Logo ao nascer do sol começara o movimento convergente para a cancha, onde uns após outros, desfilaram quase todos os parelheiros que tinham carreira atada para aquele e para os seguintes dias.

Dois, entretanto, de mais nomeada, não compareceram, aqueles justamente que atraiam a atenção geral, por serem os protagonistas de todo aquele grande alvoroço, os contendores da carreira grande, que pusera em movimento os habitantes de 20 léguas em redor, e que devia realizar-se das 3 para as 4 horas daquela tarde.

Ao meio-dia grande era a agitação: o vozerio humano de concerto com o estrépido das patas dos ginetes a cruzarem-se em todas as direções, faziam retumbar o solo; - gargalhadas e gritos em confusão com relinchos de cavalos que, alvorotados por aquele estranho movimento, pareciam partilhar do entusiasmo de seus donos, sentir e compreender também que em pouco ali ia ferir-se a mais famosa luta daqueles tempos entre dois atletas da velocidade.

O conjunto apresentava o aspecto mais interessante e variado, impossível de ser imaginado por quem não teve ainda ocasião de assistir a um desses esplêndidos quadros, que tão bem caracterizam a poesia da nossa vida patrícia.

Tudo quanto na época havia de próprio para quebrar a monotonia da vida camponesa e desbaratar dinheiro estava ali reunido, à sombra daquela espécie de bulevar improvisado de ramadas, toldos e barracões.

Músicos ambulantes com harpas e realejos, fazendo dançar macacos ensaiados, em plena atualidade, faziam as delícias da parte do auditório amante desta espécie de privilégio dos filhos da bela Itália.

À frente das barracas estavam os empresários das carretelas, rodas da fortuna, bolos, loterias, roletas e outros jogos de azar, que das povoações vizinhas se transportavam ali para tentar fortuna à custa dos incautos, e até da Banda Oriental alguns com o conhecido jogo de el choclon.

Bardos patrícios, de viola em punho, de ramada em ramada, tangiam seu instrumento, desferindo versos da nossa poesia popular.

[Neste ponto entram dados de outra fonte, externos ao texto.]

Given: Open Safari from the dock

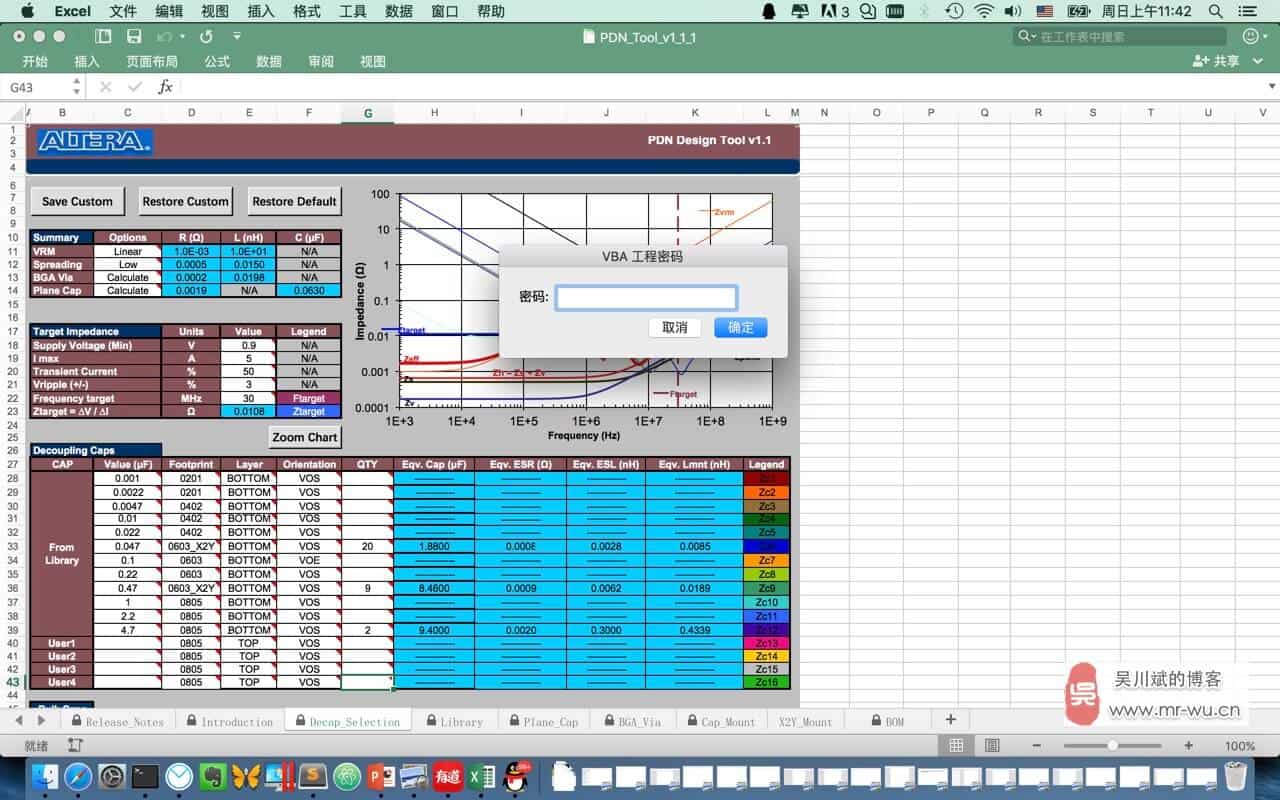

E tudo com grande proveito para o comércio, que naquele dia, no dizer gaúcho, -forrava o poncho, desde o mais arrebentado bolicheiro de carretilha até o marchante botequineiro de duas ou três carretas e fornecedores de comida, que os havia em abundância.

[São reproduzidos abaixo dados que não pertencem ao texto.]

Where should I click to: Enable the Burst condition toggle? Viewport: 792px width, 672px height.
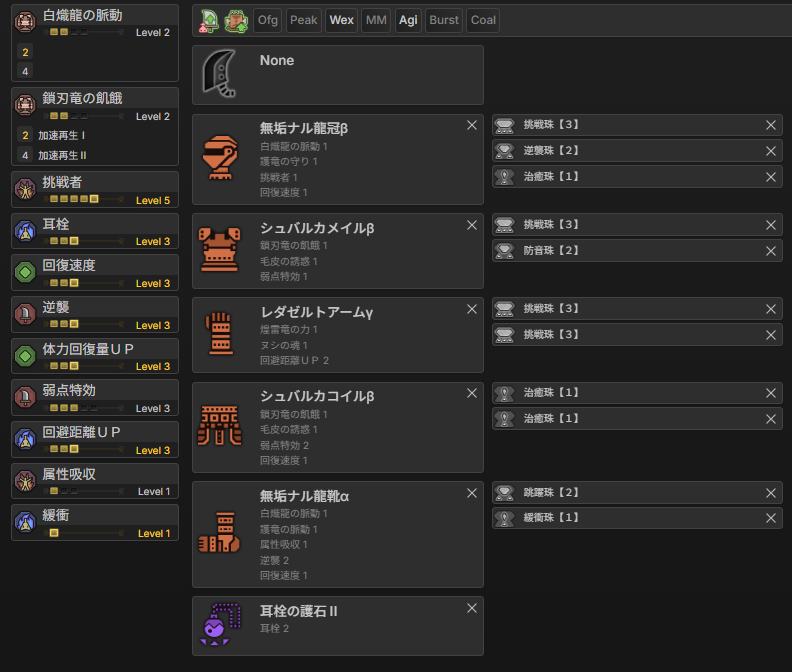(444, 20)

De todos os lados afluíam magotes de cavaleiros e ginetes de toda laia.

Os mais ricos proprietários e estancieiros ali vinham luzir-se com todo o luxo de suas vestimentas e principalmente de prataria nos aperos de seus soberbos cavalos e das armas que todos traziam consigo, sobressaindo as finíssimas adagas com bainha e cabo de prata, ornadas de florões, coroas, anéis, tudo habilmente lavrado por artistas peritos neste gênero de ourivesaria; mas, onde todos procuravam exceder-se era no cavalo e nos aperos: Andar bem montado e aperado era, naqueles tempos, a aspiração constante do bom gaúcho.

Alguns ostentavam rédeas e cabeçadas em forma de corrente ou de fina trama de fios de pura prata, bem como do mesmo metal, largos fiadores, peitorais e bonitas testaras ornadas de rosas, estrelas e corações, centradas por uma pequena moeda de ouro.

Outros calçavam pesadíssimas chilenas também de prata, com enormes rosetas, a ponto de tornar quase impossível o andar a pé.

Finalmente - era a peonada e gaúchos pobres, que, em falta de recursos, esmeravam-se no toso de seus fletes, rendilhando e recortando-lhes a crina em gracioso cogotilho, apresentando um interessante perfil, e, por gala suprema dos arreios, tinham trens de guasca chata, maneador arranjado em caprichosa trança, a modo de peitoral e o inseparável laço enrodilhado nas ancas do cavalo.

Raros, apresentavam-se ali alguns indivíduos pelintras, usando selim, mas olhados com curiosidade deprimente, segundo nossos costumes.